2.2. Asumsi Dasar Model Input-Output
Secara konsepsional, ada 3 (tiga) asumsi dasar yang melandasi penyusunan model I-O dan model-model ekonomi yang diturunkan dari Tabel I-O berangkat dari asumsi-asumsi sebagai berikut:
1. Asumsi homogenitas, yang mensyaratkan bahwa tiap sektor hanya memproduksi satu jenis output dengan struktur input tunggal dan bahwa tidak ada substitusi otomatis antara berbagai sektor.
2. Asumsi proporsionalitas, yang mensyaratkan bahwa dalam proses produksi hubungan antara input dengan output merupakan fungsi linier, yaitu tiap jenis input yang diserap oleh sektor tertentu naik atau turun sebanding (berbanding lurus) dengan kenaikan atau penurunan output sektor yang dihasilkan.
3. Asumsi aditivitas, yaitu suatu asumsi yang menyebutkan bahwa efek total pelaksanaan produksi di berbagai sektor dihasilkan oleh masing-masing sektor secara terpisah. Ini berarti bahwa di luar sistem Tabel I-O semua pengaruh luar diabaikan.

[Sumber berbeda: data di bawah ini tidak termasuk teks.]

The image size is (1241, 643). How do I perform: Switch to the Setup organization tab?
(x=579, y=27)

Dengan asumsi-asumsi tersebut, model analisis I-O mempunyai keterbatasan-keterbatasan, antara lain: karena rasio input-output konstan sepanjang periode analisis, produsen tidak dapat menyesuaikan perubahan-perubahan inputnya atau mengubah proses peroduksi. Selain itu, hubungan yang tetap ini berarti bahwa apabila input suatu sektor diduakalikan maka outputnya akan dua kali juga. Asumsi semacam ini menolak adanya pengaruh perubahan teknologi ataupun produktivitas yang berarti perubahan kuantitas dan harga input sebanding dengan perubahan kuantitas dan harga output.

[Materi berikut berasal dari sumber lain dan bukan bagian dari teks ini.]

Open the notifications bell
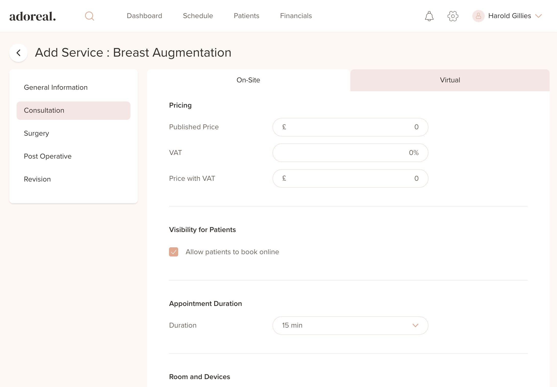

2.3. Konsep dan Definisi dalam Tabel Input-Output
Dalam penyusunan Tabel I-O maupun analisis ekonomi yang menggunakan model I-O, terdapat beberapa besaran (variable) yang perlu dijelaskan. Besaran tersebut menyangkut output, input antara, input primer (nilai tambah), permintaan akhir, dan impor.
2.3.1. Output
Output merupakan nilai produksi barang dan jasa yang dihasilkan oleh seluruh sektor-sektor ekonomi yang ada di dalam suatu system ekonomi. Ada tiga jenis produksi yang dicakup dalam penyusunan output setiap sector, yaitu:
1) Produk utama (main product), adalah produk yang memiliki nilai dan atau kuantitas paling dominan di antara produk-produk yang dihasilkan, atau dengan kata lain adalah produksi yang memberikan nilai terbesar pada keseluruihan kegiatan usaha perusahaan
2) Produk ikutan (by product) adalah produk yang secara otomatis terbentuk pada saat menghasilkan produk utama, dengan kata lain adalah produksi yang dihasilkan bersama produksi utama dalam suatu proses yang tunggal. Teknologi yang digunakan untuk mendapatkan produk utama dan produk ikutan merupakan teknologi tunggal.

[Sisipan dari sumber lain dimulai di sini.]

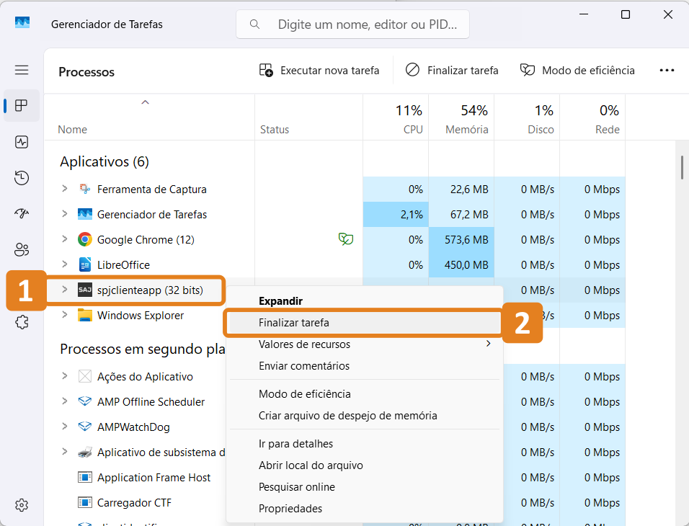Click the search box for name or PID
This screenshot has height=526, width=689.
(x=353, y=24)
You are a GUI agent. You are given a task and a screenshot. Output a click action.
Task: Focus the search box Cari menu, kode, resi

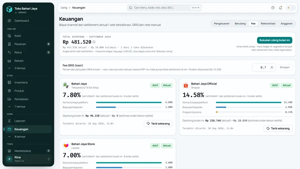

3) Produk sampingan (secondary product) adalah produk yang dihasilkan sejalan dengan produk utama tetapi menggunakan teknologi yang berbeda, dengan kata lain adalah produksi yang dihasilkan bersama produksi utama tetapi tidak dari suatu proses yang sama. Untuk lebih jelasnya diberikan ilustrasi sebagai berikut: Andaikan seseorang berusaha di bidang penggilingan padi. Dari penggilingan padi ini dihasilkan beras, merang, dan dedak, selain itu
mesin penggilingan padi tersebut dapat membangkitkan listrik. Listrik ini dijual ke lingkungan sekitar. Listrik yang dijual ini dimasukkan sebagai produk sampingan karena teknologinya berbeda. Sedangkan beras dimasukkan sebagai produk utama, dan untuk merang dan dedaknya dimasukkan sebagai produk ikutan karena teknologinya menyatu dengan teknologi produk beras.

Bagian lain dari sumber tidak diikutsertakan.